Texte extrait ->
Citation ("Le Monde")
Le parquet requiert un non-lieu dans l’affaire du Grand Stade de Lille
Le procureur de la République souligne plusieurs irrégularités, mais estime que les faits sont prescrits.
Après six ans d’enquête, trois juges d’instruction successifs, une alternance de coups de frein et d’accélérateur, l’affaire du Grand Stade de Lille connaît un énième rebondissement, non des moindres. Dans un réquisitoire supplétif en date du 19 juin, que Le Monde a consulté, le procureur de Lille, Thierry Pocquet du Haut-Jussé, se prononce en faveur d’un non-lieu à l’égard des sept mis en examen ou témoin assisté dans ce dossier concernant l’attribution, il y a dix ans, d’un important partenariat public-privé (PPP). Le magistrat réclame toutefois des investigations supplémentaires concernant d’éventuels faits de recel visant Damien Castelain (sans étiquette), aujourd’hui président de la Métropole européenne de Lille.
Me Romain Ruiz, l’avocat d’un des mis en cause, s’est réjoui, mardi 3 juillet, dans un communiqué, de cette décision et de l’« énorme soulagement » qu’elle constitue pour son client, Henri Ségard, « dont la bonne foi est enfin reconnue ». L’ancien maire de Comines (divers droite), une petite commune de la banlieue de Lille, a été mis en examen, le 5 avril 2017, tout comme Damien Castelain, pour « trafic d’influence passif » et « complicité de favoritisme ». Le même jour, deux ex-cadres de la société de BTP Eiffage ont quant à eux été poursuivis pour « trafic d’influence actif ». Les deux élus nordistes sont soupçonnés d’avoir favorisé Eiffage lors de l’attribution par la communauté urbaine de Lille, en 2008, du PPP du Grand Stade, une enceinte moderne pouvant accueillir 50 000 personnes et dont le coût s’est chiffré en centaines de millions d’euros.
L’attribution de ce pharaonique chantier a bien été entachée de « plusieurs irrégularités », estime le parquet. L’enquête a ainsi permis de démontrer que les critères de notation fixés par la communauté urbaine de Lille n’avaient pas été respectés. « Il en résulte une atteinte majeure à l’objectivité et à la transparence de la procédure ayant abouti à la désignation d’Eiffage », conclut le procureur. Principaux acteurs du basculement de l’offre de Norpac-Bouygues vers celle d’Eiffage, pourtant plus chère d’environ 108 millions d’euros, et initialement moins bien notée, Henri Ségard et Damien Castelain ont fait preuve, selon le magistrat, « d’une méconnaissance des principes les plus évidents du droit de la commande publique ». Le procureur estime néanmoins que les faits de favoritisme et de complicité de ce délit sont prescrits. Même avis pour le faux et usage de faux, s’agissant de la rédaction d’un rapport antidaté venu appuyer à l’époque la décision des élus lillois.

Données enregistrées ->
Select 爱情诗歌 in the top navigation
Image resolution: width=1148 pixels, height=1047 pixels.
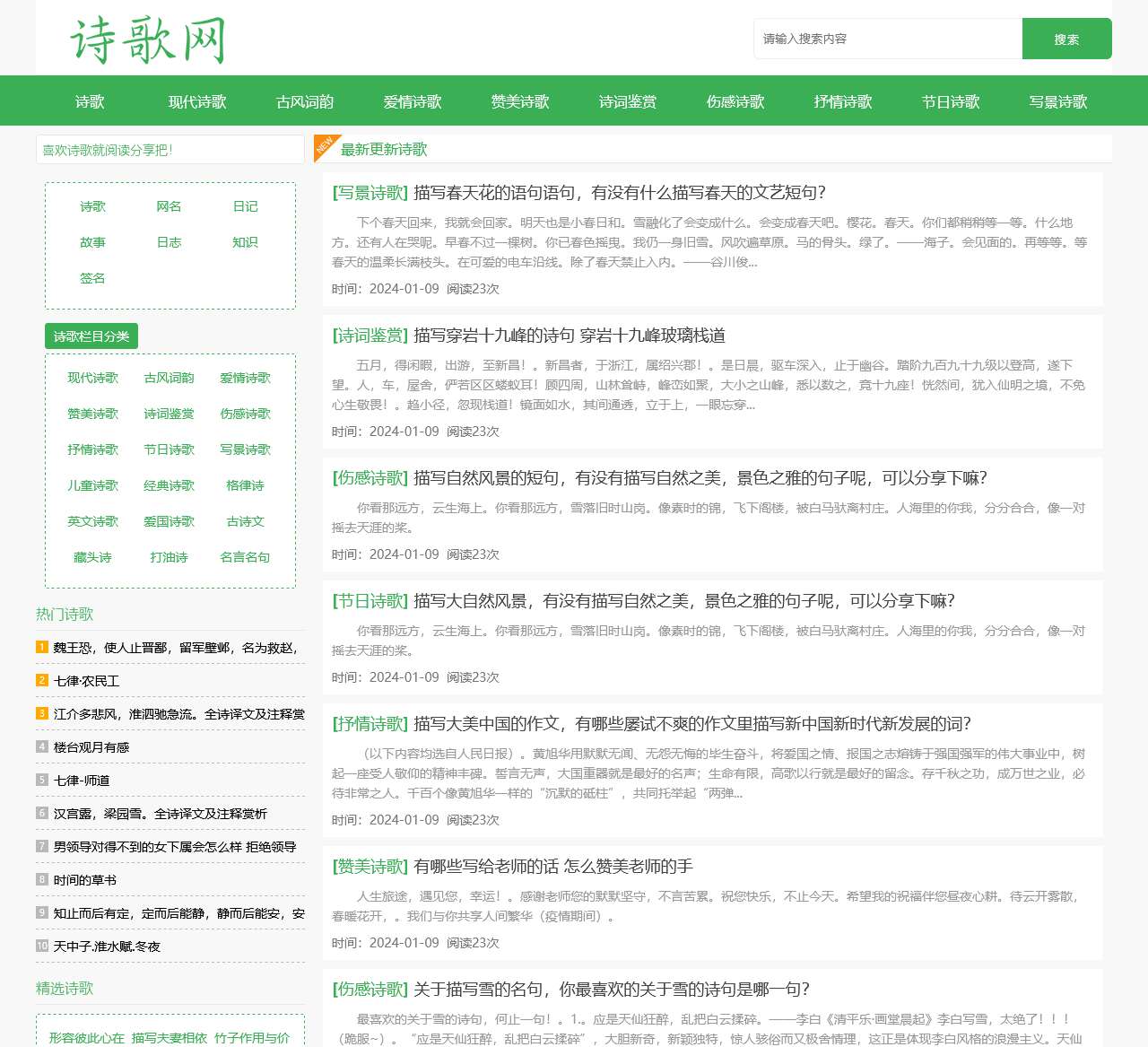[x=413, y=101]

Consigne de travail ->
Prolongez, s'il vous plaît, l'article sur l'affaire du Grand Stade de Lille en reprenant juste après sa dernière phrase.

Réponse proposée ->
« La prescription ne tient pas »
« Les faits sont reconnus comme caractérisés, notamment en ce qui concerne le favoritisme », a commenté Me Joseph Breham. L’avocat d’Eric Darques, un contribuable de la métropole pourfendeur de la corruption dans le Nord à l’origine des premières plaintes dans le dossier, estime en revanche que « la prescription ne tient pas, d’une part car les faits ont été dissimulés, et d’autre part car les paiements à Eiffage [dans le cadre du PPP] continuent actuellement, et ce sera encore le cas dans les années à venir ».
En juin 2008 puis en juillet 2009, les deux élus nordistes ont été invités par Eiffage à assister à un match de l’Euro de football et au Grand Prix de formule 1 de Hongrie. Pour le parquet, ces cadeaux étaient en lien avec leur rôle dans l’attribution du chantier du Grand Stade au groupe de BTP. « L’acceptation de ces gratifications par Henri Ségard et Damien Castelain révèle chez les intéressés une conception pour le moins imprudente de la moralité publique », écrit le magistrat. Il estime cependant que les éléments « d’une sollicitation et/ou d’un accord intervenus entre les deux parties » manquent pour caractériser les délits de corruption et de trafic d’influence. Un non-lieu est donc également requis à ce sujet, en l’« absence de preuve positive d’un pacte de corruption ».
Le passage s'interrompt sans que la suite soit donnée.